Doris Lessing: Worum es wirklich geht
Die fünf Erzählungen aus den Jahren
1978-97 geben einen guten Einblick in das Werk der Nobelpreisträgerin von 2007. Sie beleuchten die Machtverhält-nisse, die menschliche Gemeinschaften prägen. Liebe und Sexualität, gesellschaftliche Konventionen,
die Versuche mittels des Verstandes Emotionen zu kontrollieren - Doris Lessing zeichnet mit klarer Sprache Figuren, die nach einem eigenständigen Leben suchen.
Ihr Blick ist weder auf die weibliche Perspektive, noch auf
das Geschlechterverhältnis verengt, sie beleuchtet alle menschlichen Beziehungen.

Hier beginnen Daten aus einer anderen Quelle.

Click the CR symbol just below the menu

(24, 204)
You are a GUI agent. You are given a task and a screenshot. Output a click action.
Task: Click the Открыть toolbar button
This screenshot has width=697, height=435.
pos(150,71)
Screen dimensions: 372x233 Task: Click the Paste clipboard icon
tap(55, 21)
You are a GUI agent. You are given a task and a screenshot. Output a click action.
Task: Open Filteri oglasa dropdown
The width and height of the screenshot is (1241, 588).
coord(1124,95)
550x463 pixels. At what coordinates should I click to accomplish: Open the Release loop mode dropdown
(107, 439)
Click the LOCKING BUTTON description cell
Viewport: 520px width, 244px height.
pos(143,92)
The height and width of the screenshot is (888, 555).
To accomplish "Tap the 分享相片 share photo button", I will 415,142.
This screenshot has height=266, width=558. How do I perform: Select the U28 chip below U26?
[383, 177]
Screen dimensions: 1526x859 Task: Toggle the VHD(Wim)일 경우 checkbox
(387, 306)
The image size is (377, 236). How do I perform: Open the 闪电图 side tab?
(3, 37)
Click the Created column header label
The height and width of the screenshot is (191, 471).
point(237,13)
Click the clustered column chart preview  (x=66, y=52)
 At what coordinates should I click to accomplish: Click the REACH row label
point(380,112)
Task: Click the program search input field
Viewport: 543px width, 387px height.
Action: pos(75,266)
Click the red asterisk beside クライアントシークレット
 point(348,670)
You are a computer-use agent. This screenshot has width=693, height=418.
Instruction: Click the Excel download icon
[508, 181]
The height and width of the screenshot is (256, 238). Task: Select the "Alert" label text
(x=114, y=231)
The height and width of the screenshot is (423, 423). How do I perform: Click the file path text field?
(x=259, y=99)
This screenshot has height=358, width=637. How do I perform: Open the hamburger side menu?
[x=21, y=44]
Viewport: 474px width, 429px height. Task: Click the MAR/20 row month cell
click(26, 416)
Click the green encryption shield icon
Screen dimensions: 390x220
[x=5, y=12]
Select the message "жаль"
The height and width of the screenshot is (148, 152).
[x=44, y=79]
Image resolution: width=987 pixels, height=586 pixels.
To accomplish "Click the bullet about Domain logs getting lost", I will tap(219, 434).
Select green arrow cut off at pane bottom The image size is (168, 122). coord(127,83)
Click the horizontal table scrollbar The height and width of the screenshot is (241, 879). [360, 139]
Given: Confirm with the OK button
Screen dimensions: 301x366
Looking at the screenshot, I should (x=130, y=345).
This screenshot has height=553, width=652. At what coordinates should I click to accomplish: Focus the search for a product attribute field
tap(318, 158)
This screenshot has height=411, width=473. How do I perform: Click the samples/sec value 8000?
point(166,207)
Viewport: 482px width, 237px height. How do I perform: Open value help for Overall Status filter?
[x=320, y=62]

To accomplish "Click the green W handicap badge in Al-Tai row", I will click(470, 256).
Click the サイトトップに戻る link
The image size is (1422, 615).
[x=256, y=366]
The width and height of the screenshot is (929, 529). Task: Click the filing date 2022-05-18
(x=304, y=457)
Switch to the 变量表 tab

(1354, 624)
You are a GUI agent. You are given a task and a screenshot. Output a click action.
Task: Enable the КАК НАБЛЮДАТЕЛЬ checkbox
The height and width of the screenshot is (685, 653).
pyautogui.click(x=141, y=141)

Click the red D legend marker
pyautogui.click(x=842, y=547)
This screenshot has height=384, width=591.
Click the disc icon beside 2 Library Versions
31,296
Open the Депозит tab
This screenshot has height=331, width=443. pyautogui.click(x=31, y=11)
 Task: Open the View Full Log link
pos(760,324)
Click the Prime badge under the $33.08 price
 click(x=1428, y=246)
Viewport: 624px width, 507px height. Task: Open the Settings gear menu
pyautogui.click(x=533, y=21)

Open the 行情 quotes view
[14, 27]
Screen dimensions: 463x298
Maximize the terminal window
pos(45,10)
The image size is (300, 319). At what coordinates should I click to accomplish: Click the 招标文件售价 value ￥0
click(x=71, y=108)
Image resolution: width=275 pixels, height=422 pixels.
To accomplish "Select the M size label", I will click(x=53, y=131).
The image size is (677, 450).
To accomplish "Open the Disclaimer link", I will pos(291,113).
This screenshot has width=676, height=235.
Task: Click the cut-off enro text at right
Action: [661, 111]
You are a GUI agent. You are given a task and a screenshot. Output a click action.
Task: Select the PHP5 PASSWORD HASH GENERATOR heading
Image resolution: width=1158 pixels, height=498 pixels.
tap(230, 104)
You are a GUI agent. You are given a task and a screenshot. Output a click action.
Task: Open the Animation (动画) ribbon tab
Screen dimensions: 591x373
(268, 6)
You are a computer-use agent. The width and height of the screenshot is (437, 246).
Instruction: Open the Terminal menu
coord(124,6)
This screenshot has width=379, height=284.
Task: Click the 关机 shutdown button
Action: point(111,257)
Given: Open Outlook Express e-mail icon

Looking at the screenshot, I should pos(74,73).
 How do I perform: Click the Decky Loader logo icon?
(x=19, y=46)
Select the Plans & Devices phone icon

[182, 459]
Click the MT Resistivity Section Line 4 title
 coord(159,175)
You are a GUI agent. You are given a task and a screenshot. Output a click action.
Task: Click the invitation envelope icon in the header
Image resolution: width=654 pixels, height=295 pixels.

Kathy Page: All unsere Jahre
Siebzig Jahre sind Harry und Evelyne verheiratet, Kathy Page erzählt diese lange Zeit konzentriert auf wichtige Ereignisse, in denen sich Wesentliches herauskristallisiert. Eingebettet in den Alltag, der aus drei Töchtern, anstrengenden Eltern, der Arbeit und dem Bau eines großen Hauses, aber auch der späteren Freiheit zum Reisen besteht, widmet sich die Autorin dem Besonderen - um damit erhellende Schlaglichter zu werfen. Sie kreiert einen interessanten und spannenden Roman, unterlegt mit diversen Romanen und Gedichten der Weltliteratur, die immer das momentane Geschehen spiegeln. Da neben all dem Erzählten auch Unausgesprochenes und Schwebendes verbleibt, die die Phantasie des Lesers fordern, ist der Roman von einer großen Liebe sehr kurzweilig und anregend.